#### [SET TASK]
Turn the lines below into a JSON list of strings, with one string for each line and any blank lines left out.

#### [TASK MATERIAL]
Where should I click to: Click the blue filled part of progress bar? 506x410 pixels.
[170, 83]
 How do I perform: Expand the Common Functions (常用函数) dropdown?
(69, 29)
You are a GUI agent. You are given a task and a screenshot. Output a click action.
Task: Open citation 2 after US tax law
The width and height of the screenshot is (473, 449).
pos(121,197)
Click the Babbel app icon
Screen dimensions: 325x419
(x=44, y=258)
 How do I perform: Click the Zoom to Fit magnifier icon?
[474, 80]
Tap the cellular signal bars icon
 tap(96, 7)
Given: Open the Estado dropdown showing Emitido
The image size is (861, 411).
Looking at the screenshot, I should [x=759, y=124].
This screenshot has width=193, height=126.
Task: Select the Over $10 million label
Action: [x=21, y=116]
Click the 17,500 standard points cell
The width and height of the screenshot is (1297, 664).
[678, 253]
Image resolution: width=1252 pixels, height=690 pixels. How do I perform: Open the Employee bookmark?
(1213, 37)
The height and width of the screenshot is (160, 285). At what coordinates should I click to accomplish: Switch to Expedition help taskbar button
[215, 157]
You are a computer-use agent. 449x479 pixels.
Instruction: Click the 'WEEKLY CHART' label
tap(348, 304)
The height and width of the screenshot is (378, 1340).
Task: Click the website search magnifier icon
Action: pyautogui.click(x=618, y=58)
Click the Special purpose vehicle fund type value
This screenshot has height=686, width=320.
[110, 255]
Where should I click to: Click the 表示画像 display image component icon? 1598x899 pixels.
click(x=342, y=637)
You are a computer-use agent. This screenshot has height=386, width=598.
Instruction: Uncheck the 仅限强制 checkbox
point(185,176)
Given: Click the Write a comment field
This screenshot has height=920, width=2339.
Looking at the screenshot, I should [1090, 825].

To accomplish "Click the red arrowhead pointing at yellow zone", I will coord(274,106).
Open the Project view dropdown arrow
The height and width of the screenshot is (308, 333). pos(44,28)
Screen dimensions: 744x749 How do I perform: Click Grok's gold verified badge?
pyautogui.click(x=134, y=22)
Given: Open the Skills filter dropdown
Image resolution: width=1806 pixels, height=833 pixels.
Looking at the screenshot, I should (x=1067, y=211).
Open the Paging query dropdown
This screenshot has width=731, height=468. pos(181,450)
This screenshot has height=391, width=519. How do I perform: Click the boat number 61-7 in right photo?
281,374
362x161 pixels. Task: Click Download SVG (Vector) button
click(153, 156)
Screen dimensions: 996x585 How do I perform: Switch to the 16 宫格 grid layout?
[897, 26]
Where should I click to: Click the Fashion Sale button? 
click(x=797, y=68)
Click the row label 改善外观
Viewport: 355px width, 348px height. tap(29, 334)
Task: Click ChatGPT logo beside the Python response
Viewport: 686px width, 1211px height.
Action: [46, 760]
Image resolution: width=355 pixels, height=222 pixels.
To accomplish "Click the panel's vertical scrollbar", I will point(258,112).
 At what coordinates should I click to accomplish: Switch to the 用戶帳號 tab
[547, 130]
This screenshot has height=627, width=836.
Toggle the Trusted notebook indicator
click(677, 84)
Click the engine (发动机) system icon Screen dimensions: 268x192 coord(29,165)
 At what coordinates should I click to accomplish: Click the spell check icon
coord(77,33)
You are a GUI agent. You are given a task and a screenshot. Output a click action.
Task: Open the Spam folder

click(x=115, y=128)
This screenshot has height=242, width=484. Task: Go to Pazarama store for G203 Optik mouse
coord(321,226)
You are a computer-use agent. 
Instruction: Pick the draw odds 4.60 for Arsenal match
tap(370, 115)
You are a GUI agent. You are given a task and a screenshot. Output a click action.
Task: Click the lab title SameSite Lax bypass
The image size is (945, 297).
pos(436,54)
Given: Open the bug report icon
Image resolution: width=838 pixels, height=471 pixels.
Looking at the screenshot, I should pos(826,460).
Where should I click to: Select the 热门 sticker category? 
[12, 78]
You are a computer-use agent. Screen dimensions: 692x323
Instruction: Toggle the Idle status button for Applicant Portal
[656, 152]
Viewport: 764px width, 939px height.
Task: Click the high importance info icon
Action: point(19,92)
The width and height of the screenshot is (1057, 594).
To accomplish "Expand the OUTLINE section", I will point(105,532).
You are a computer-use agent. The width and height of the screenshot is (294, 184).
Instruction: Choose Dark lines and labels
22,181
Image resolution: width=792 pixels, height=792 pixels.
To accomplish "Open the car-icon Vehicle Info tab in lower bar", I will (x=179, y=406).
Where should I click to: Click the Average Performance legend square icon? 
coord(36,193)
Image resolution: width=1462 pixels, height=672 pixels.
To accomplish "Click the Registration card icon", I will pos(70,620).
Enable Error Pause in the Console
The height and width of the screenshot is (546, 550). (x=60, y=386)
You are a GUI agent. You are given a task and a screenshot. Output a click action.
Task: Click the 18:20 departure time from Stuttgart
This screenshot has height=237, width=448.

#### [TASK OUTPUT]
[
  "Where should I click to: Click the blue filled part of progress bar? 506x410 pixels.",
  "[170, 83]",
  " How do I perform: Expand the Common Functions (常用函数) dropdown?",
  "(69, 29)",
  "You are a GUI agent. You are given a task and a screenshot. Output a click action.",
  "Task: Open citation 2 after US tax law",
  "The width and height of the screenshot is (473, 449).",
  "pos(121,197)",
  "Click the Babbel app icon",
  "Screen dimensions: 325x419",
  "(x=44, y=258)",
  " How do I perform: Click the Zoom to Fit magnifier icon?",
  "[474, 80]",
  "Tap the cellular signal bars icon",
  " tap(96, 7)",
  "Given: Open the Estado dropdown showing Emitido",
  "The image size is (861, 411).",
  "Looking at the screenshot, I should [x=759, y=124].",
  "This screenshot has width=193, height=126.",
  "Task: Select the Over $10 million label",
  "Action: [x=21, y=116]",
  "Click the 17,500 standard points cell",
  "The width and height of the screenshot is (1297, 664).",
  "[678, 253]",
  "Image resolution: width=1252 pixels, height=690 pixels. How do I perform: Open the Employee bookmark?",
  "(1213, 37)",
  "The height and width of the screenshot is (160, 285). At what coordinates should I click to accomplish: Switch to Expedition help taskbar button",
  "[215, 157]",
  "You are a computer-use agent. 449x479 pixels.",
  "Instruction: Click the 'WEEKLY CHART' label",
  "tap(348, 304)",
  "The height and width of the screenshot is (378, 1340).",
  "Task: Click the website search magnifier icon",
  "Action: pyautogui.click(x=618, y=58)",
  "Click the Special purpose vehicle fund type value",
  "This screenshot has height=686, width=320.",
  "[110, 255]",
  "Where should I click to: Click the 表示画像 display image component icon? 1598x899 pixels.",
  "click(x=342, y=637)",
  "You are a computer-use agent. This screenshot has height=386, width=598.",
  "Instruction: Uncheck the 仅限强制 checkbox",
  "point(185,176)",
  "Given: Click the Write a comment field",
  "This screenshot has height=920, width=2339.",
  "Looking at the screenshot, I should [1090, 825].",
  "To accomplish \"Click the red arrowhead pointing at yellow zone\", I will coord(274,106).",
  "Open the Project view dropdown arrow",
  "The height and width of the screenshot is (308, 333). pos(44,28)",
  "Screen dimensions: 744x749 How do I perform: Click Grok's gold verified badge?",
  "pyautogui.click(x=134, y=22)",
  "Given: Open the Skills filter dropdown",
  "Image resolution: width=1806 pixels, height=833 pixels.",
  "Looking at the screenshot, I should (x=1067, y=211).",
  "Open the Paging query dropdown",
  "This screenshot has width=731, height=468. pos(181,450)",
  "This screenshot has height=391, width=519. How do I perform: Click the boat number 61-7 in right photo?",
  "281,374",
  "362x161 pixels. Task: Click Download SVG (Vector) button",
  "click(153, 156)",
  "Screen dimensions: 996x585 How do I perform: Switch to the 16 宫格 grid layout?",
  "[897, 26]",
  "Where should I click to: Click the Fashion Sale button? ",
  "click(x=797, y=68)",
  "Click the row label 改善外观",
  "Viewport: 355px width, 348px height. tap(29, 334)",
  "Task: Click ChatGPT logo beside the Python response",
  "Viewport: 686px width, 1211px height.",
  "Action: [46, 760]",
  "Image resolution: width=355 pixels, height=222 pixels.",
  "To accomplish \"Click the panel's vertical scrollbar\", I will point(258,112).",
  " At what coordinates should I click to accomplish: Switch to the 用戶帳號 tab",
  "[547, 130]",
  "This screenshot has height=627, width=836.",
  "Toggle the Trusted notebook indicator",
  "click(677, 84)",
  "Click the engine (发动机) system icon Screen dimensions: 268x192 coord(29,165)",
  " At what coordinates should I click to accomplish: Click the spell check icon",
  "coord(77,33)",
  "You are a GUI agent. You are given a task and a screenshot. Output a click action.",
  "Task: Open the Spam folder",
  "click(x=115, y=128)",
  "This screenshot has height=242, width=484. Task: Go to Pazarama store for G203 Optik mouse",
  "coord(321,226)",
  "You are a computer-use agent. ",
  "Instruction: Pick the draw odds 4.60 for Arsenal match",
  "tap(370, 115)",
  "You are a GUI agent. You are given a task and a screenshot. Output a click action.",
  "Task: Click the lab title SameSite Lax bypass",
  "The image size is (945, 297).",
  "pos(436,54)",
  "Given: Open the bug report icon",
  "Image resolution: width=838 pixels, height=471 pixels.",
  "Looking at the screenshot, I should pos(826,460).",
  "Where should I click to: Select the 热门 sticker category? ",
  "[12, 78]",
  "You are a computer-use agent. Screen dimensions: 692x323",
  "Instruction: Toggle the Idle status button for Applicant Portal",
  "[656, 152]",
  "Viewport: 764px width, 939px height.",
  "Task: Click the high importance info icon",
  "Action: point(19,92)",
  "The width and height of the screenshot is (1057, 594).",
  "To accomplish \"Expand the OUTLINE section\", I will point(105,532).",
  "You are a computer-use agent. The width and height of the screenshot is (294, 184).",
  "Instruction: Choose Dark lines and labels",
  "22,181",
  "Image resolution: width=792 pixels, height=792 pixels.",
  "To accomplish \"Open the car-icon Vehicle Info tab in lower bar\", I will (x=179, y=406).",
  "Where should I click to: Click the Average Performance legend square icon? ",
  "coord(36,193)",
  "Image resolution: width=1462 pixels, height=672 pixels.",
  "To accomplish \"Click the Registration card icon\", I will pos(70,620).",
  "Enable Error Pause in the Console",
  "The height and width of the screenshot is (546, 550). (x=60, y=386)",
  "You are a GUI agent. You are given a task and a screenshot. Output a click action.",
  "Task: Click the 18:20 departure time from Stuttgart",
  "This screenshot has height=237, width=448."
]